Cette lecture montre une chose : même à 18 GWh, la production cellules de Grünheide peut peser lourd dans l’approvisionnement régional, à condition que le rendement soit au rendez-vous. Sans bon rendement, une capacité annoncée reste un plafond théorique. Avec un bon rendement, elle devient un avantage industriel réel.
Le message envoyé à l’écosystème européen
Avec ce challenge, Tesla envoie un signal inhabituel au marché européen. Le groupe dit en substance : “si votre techno résout un problème concret de fabrication, venez la tester chez nous”. C’est plus offensif qu’un simple appel à candidatures. C’est une méthode de sourcing industriel accéléré.

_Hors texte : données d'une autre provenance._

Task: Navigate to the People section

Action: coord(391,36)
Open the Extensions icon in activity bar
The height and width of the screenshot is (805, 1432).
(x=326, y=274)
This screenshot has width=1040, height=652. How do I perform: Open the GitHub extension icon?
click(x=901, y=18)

Selon JUNI, le programme s’inscrit dans une séquence plus large de partenariats avec Tesla à Berlin en 2026, aux côtés d’initiatives comme le JUNI x Tesla Gigathon. Mais ici, l’enjeu n’est pas le recrutement étudiant. L’enjeu, c’est l’outil de production batterie lui-même.
Pour les startups, la règle du jeu est brutale mais saine. Il faut arriver avec un problème clairement identifié, une solution démontrée, des données crédibles et une intégration plausible dans une ligne de cellules. Sans cela, dossier écarté. Pour Tesla, c’est la bonne approche. À ce niveau industriel, les promesses ne valent rien. Seule compte la capacité à faire tourner la ligne plus vite, avec moins de défauts et moins de coûts.

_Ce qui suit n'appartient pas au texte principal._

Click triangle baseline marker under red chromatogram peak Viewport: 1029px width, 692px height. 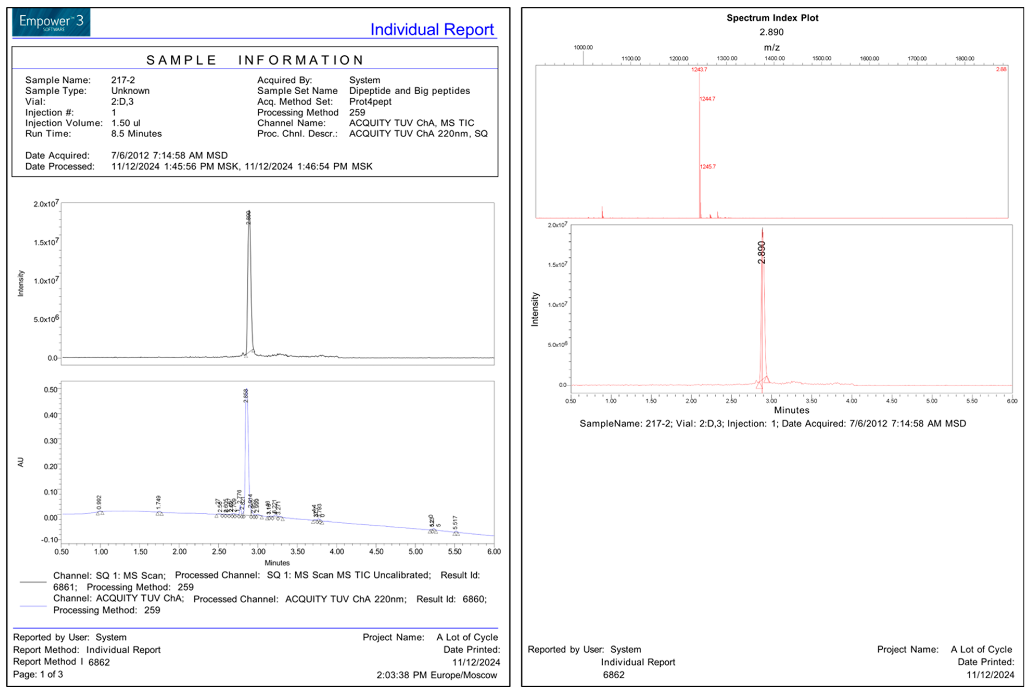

Pourquoi ce dossier mérite d’être suivi
Ce challenge raconte plus qu’une opération de communication. Il montre que la bataille batterie en Europe se joue désormais dans l’usine, pas dans les slides. Selon Tesla, Gigafactory Berlin-Brandenburg est son site européen le plus avancé et le premier en Europe à produire à la fois véhicules électriques et cellules en interne. Selon l’IEA, l’Europe doit encore combler un déficit structurel d’efficacité industrielle face à la Chine. Et selon CATL, les leaders du secteur continuent d’avancer à une échelle que peu d’acteurs occidentaux peuvent suivre.
Dans ce contexte, l’ouverture de Grünheide aux startups n’a rien d’anecdotique. C’est un aveu de besoin, mais aussi un levier d’exécution. Tesla sait où se situe le goulot d’étranglement : entre la promesse de la cellule 4680 et sa production massive à coût compétitif. Le JUNI x Tesla Battery Cell Giga Challenge sert précisément à combler cet écart.
Source de référence : https://juni.science/
Mon avis :
Tesla envoie un signal fort : ouvrir Gigafactory Berlin à des pilotes payants peut accélérer concrètement la montée à 18 GWh, adossée à 218 375 € par million de dollars investi. Mais l’exigence de prototypes exclut l’innovation amont, et ce retour européen souligne aussi que Tesla n’a pas encore verrouillé seule ses verrous industriels.